Le déjeuner fini, tout en me curant les dents, j’eusse entrelacé quelques rimes hétéroclites en manière de sonnet, le tout en l’honneur de ma princesse ; j’aurais trouvé mille petites comparaisons plus inédites les unes que les autres, et infiniment galantes : dans le premier quatrain, il y aurait eu une danse de soleils, et, dans le second, un menuet de vertus théologales, les deux tercets n’eussent pas été d’un goût inférieur ; Hélène y eût été traitée de servante d’auberge, et Pâris d’idiot ; l’Orient n’eût rien eu à envier pour la magnificence des métaphores ; le dernier vers surtout eût été particulièrement admirable et eût renfermé deux concetti au moins par syllabe ; car le venin du scorpion est dans sa queue, et le mérite du sonnet dans son dernier vers. — Le sonnet parachevé et bien et dûment transcrit sur papier glacé et parfumé, je serais sorti de chez moi haut de cent coudées et baissant la tête de peur de me cogner au ciel et d’accrocher les nuages (sage précaution), et j’aurais été débiter ma nouvelle production à tous mes amis et à tous mes ennemis, puis aux enfants à la mamelle et à leurs nourrices, puis aux chevaux et aux ânes, puis aux murailles et aux arbres, pour savoir un peu l’avis de la création sur ce dernier produit de ma veine.

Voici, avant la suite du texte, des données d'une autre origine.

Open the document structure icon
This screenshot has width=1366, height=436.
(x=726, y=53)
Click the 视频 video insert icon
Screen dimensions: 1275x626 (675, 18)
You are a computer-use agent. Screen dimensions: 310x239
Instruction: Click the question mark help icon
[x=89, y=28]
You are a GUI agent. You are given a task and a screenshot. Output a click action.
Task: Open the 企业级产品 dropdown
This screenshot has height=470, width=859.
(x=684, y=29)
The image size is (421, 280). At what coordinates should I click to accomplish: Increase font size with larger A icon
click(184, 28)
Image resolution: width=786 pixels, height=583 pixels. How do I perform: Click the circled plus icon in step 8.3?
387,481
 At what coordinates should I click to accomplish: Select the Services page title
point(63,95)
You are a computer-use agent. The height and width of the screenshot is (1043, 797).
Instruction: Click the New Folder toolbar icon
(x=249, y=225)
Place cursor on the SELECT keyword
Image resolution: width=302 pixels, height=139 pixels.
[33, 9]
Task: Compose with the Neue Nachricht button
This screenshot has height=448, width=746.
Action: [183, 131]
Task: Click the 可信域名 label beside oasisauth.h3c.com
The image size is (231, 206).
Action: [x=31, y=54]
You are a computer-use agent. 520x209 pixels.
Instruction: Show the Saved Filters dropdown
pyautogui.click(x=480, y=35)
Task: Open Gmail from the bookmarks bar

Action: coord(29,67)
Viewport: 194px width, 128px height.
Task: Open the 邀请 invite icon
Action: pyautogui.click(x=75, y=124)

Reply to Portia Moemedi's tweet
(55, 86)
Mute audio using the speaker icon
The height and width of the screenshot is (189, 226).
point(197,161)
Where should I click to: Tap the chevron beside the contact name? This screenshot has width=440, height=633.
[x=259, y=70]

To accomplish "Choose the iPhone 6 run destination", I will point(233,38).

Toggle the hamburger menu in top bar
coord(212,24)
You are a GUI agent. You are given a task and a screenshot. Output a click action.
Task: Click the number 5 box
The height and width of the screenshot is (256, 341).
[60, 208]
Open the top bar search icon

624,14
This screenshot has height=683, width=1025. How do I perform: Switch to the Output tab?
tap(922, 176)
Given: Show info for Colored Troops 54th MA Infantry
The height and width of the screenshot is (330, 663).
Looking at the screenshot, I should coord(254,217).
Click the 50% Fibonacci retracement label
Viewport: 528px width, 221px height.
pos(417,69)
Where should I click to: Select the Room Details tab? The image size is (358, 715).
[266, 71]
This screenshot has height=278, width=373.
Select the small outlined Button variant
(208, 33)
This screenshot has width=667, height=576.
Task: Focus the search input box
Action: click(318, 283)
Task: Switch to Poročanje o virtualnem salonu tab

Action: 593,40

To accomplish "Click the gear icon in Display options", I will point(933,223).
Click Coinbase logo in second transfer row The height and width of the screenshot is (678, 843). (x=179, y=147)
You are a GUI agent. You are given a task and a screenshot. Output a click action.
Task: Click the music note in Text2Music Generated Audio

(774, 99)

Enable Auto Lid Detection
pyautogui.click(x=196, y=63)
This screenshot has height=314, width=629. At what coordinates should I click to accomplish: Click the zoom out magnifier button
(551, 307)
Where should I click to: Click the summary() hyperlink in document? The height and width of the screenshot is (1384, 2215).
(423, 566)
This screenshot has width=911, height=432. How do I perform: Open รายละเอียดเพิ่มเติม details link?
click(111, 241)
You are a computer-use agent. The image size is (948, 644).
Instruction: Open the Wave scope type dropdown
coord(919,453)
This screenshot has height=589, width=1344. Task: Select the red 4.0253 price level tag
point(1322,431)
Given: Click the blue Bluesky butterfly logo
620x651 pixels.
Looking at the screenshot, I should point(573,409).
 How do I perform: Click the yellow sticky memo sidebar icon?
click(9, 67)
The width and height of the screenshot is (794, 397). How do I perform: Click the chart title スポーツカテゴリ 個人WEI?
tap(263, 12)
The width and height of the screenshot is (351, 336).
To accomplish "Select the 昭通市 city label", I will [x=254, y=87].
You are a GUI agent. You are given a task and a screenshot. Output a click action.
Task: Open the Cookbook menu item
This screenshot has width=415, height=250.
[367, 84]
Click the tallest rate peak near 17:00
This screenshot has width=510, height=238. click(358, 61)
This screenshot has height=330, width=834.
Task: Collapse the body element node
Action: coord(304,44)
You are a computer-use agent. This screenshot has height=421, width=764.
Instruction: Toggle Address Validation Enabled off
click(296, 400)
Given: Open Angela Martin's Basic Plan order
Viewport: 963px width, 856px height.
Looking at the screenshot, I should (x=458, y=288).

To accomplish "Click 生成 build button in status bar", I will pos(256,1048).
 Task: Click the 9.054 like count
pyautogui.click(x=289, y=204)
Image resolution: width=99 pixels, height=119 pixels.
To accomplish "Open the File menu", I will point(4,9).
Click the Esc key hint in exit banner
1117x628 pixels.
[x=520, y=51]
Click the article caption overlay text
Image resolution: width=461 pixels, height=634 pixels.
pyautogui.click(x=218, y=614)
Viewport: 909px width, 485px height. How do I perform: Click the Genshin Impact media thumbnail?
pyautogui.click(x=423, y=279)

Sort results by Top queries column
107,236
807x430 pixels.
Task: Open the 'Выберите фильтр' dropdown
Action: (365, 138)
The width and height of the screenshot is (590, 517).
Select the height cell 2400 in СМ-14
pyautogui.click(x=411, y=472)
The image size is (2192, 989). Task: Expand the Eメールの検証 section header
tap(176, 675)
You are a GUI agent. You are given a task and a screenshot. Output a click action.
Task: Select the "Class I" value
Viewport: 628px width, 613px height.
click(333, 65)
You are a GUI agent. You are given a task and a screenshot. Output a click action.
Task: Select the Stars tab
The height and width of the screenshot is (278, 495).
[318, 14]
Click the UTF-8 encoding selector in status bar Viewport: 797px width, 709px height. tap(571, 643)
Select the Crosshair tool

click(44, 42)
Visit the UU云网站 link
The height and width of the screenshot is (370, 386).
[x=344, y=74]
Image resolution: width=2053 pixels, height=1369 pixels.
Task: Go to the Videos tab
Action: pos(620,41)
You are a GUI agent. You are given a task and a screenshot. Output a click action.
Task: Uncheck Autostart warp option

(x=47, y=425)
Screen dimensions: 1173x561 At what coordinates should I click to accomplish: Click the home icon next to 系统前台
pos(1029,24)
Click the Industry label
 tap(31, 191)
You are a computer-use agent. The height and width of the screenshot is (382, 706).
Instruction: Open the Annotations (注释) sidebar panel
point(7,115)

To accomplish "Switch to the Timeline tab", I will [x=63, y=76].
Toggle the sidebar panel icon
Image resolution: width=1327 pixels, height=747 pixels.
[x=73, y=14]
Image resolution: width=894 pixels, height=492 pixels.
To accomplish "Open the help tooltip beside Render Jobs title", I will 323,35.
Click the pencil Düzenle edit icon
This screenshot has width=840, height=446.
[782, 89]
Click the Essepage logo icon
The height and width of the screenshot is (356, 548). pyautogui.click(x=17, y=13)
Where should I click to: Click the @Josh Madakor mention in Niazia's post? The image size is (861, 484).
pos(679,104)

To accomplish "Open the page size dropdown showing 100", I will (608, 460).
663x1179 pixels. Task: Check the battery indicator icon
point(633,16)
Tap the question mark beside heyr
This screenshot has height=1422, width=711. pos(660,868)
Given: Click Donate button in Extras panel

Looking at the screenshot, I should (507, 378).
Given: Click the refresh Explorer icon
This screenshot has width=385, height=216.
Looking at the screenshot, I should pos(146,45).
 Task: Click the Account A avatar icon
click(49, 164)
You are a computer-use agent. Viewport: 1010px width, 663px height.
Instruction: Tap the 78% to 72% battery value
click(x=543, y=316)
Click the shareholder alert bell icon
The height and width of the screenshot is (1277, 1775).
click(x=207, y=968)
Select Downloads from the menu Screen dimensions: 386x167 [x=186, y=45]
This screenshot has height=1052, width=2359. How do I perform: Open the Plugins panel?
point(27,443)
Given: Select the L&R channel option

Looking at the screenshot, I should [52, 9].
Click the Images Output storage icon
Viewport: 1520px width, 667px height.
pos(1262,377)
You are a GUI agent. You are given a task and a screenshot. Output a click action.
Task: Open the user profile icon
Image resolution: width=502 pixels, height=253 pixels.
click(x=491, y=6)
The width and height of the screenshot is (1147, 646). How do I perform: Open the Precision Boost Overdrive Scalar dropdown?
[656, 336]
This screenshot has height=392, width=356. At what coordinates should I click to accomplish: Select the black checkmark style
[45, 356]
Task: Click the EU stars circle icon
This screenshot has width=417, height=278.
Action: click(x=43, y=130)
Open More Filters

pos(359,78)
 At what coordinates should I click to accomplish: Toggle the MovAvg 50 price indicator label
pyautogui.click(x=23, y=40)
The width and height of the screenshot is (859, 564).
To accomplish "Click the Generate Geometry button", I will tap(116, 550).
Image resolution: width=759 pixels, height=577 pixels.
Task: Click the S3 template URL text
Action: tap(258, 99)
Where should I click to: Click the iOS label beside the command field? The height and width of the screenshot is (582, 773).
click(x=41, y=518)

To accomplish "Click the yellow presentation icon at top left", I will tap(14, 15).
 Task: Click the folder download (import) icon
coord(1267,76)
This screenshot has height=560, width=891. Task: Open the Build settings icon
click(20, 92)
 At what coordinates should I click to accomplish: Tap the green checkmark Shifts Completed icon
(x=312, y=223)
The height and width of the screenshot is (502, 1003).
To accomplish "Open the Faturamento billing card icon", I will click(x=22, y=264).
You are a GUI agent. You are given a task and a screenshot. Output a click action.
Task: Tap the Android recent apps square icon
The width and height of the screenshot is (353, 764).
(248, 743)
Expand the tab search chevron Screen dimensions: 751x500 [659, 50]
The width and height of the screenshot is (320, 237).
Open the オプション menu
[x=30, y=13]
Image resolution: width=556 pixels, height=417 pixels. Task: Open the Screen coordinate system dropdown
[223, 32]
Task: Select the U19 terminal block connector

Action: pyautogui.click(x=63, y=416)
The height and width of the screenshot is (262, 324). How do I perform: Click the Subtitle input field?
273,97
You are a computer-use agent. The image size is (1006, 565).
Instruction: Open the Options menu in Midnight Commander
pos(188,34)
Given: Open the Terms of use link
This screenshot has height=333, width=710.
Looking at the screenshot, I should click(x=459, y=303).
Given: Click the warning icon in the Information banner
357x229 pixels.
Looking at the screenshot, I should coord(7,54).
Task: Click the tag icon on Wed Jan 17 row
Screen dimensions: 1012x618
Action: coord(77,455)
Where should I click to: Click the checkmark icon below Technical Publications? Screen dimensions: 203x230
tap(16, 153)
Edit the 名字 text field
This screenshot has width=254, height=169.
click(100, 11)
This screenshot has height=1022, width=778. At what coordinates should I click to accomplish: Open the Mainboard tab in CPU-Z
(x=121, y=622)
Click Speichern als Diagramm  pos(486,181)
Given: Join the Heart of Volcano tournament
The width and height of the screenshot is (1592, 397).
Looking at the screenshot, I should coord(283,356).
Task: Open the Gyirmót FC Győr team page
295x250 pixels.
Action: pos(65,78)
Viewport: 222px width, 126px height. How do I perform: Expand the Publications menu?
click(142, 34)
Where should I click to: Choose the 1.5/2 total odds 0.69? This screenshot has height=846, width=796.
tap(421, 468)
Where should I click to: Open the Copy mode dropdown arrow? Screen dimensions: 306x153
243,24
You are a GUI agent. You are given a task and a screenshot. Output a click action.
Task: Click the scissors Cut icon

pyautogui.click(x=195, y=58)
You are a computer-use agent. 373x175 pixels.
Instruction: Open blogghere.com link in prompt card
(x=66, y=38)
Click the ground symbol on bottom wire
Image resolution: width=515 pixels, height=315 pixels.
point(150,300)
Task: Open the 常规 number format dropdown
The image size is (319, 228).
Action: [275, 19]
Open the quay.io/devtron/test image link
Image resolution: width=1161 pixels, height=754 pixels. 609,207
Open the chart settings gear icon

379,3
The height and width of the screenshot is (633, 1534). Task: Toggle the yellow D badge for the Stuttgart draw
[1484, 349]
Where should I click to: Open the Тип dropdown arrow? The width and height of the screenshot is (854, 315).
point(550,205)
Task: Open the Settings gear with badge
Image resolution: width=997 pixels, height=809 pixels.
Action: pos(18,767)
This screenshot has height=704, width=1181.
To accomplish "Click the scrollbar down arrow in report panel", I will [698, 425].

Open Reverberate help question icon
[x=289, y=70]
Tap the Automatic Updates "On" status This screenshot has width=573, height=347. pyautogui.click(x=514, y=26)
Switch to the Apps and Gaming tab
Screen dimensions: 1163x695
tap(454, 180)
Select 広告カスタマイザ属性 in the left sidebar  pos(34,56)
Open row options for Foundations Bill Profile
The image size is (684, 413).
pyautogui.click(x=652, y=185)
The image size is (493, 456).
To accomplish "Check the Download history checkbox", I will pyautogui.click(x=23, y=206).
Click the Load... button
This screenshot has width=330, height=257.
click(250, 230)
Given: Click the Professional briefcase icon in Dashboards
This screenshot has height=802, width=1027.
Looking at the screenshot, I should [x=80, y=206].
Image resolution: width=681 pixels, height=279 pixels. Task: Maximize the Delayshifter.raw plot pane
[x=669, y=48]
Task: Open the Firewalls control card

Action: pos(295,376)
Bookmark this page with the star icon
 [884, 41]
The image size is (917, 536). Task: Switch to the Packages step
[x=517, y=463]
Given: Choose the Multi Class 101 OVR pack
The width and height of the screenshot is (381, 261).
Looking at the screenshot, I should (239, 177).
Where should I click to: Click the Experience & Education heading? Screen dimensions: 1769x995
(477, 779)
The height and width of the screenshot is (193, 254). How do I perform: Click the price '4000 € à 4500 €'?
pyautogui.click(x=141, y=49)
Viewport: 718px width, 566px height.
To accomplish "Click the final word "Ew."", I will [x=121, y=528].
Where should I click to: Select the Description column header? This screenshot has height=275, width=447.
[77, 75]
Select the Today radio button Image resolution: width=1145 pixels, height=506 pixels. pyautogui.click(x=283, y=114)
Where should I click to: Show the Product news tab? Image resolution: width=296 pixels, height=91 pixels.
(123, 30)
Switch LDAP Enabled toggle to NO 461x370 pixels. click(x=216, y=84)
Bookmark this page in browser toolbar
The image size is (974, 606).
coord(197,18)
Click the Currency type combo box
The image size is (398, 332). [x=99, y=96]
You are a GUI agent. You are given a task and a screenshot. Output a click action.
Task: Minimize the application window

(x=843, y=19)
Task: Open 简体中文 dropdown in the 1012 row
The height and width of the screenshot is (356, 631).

Dans les cercles, j’aurais parlé avec les femmes d’un air doctoral, et soutenu des thèses de sentiment d’un ton de voix grave et mesuré, comme un homme qui en sait beaucoup plus qu’il n’en veut dire sur la matière qu’il traite, et qui n’a pas appris ce qu’il sait dans les livres ; — ce qui ne manque pas de produire un effet on ne peut plus prodigieux, et de faire pâmer comme des carpes sur le sable toutes les femmes de l’assemblée qui ne disent plus leur âge, et les quelques petites filles que l’on n’a pas invitées à danser.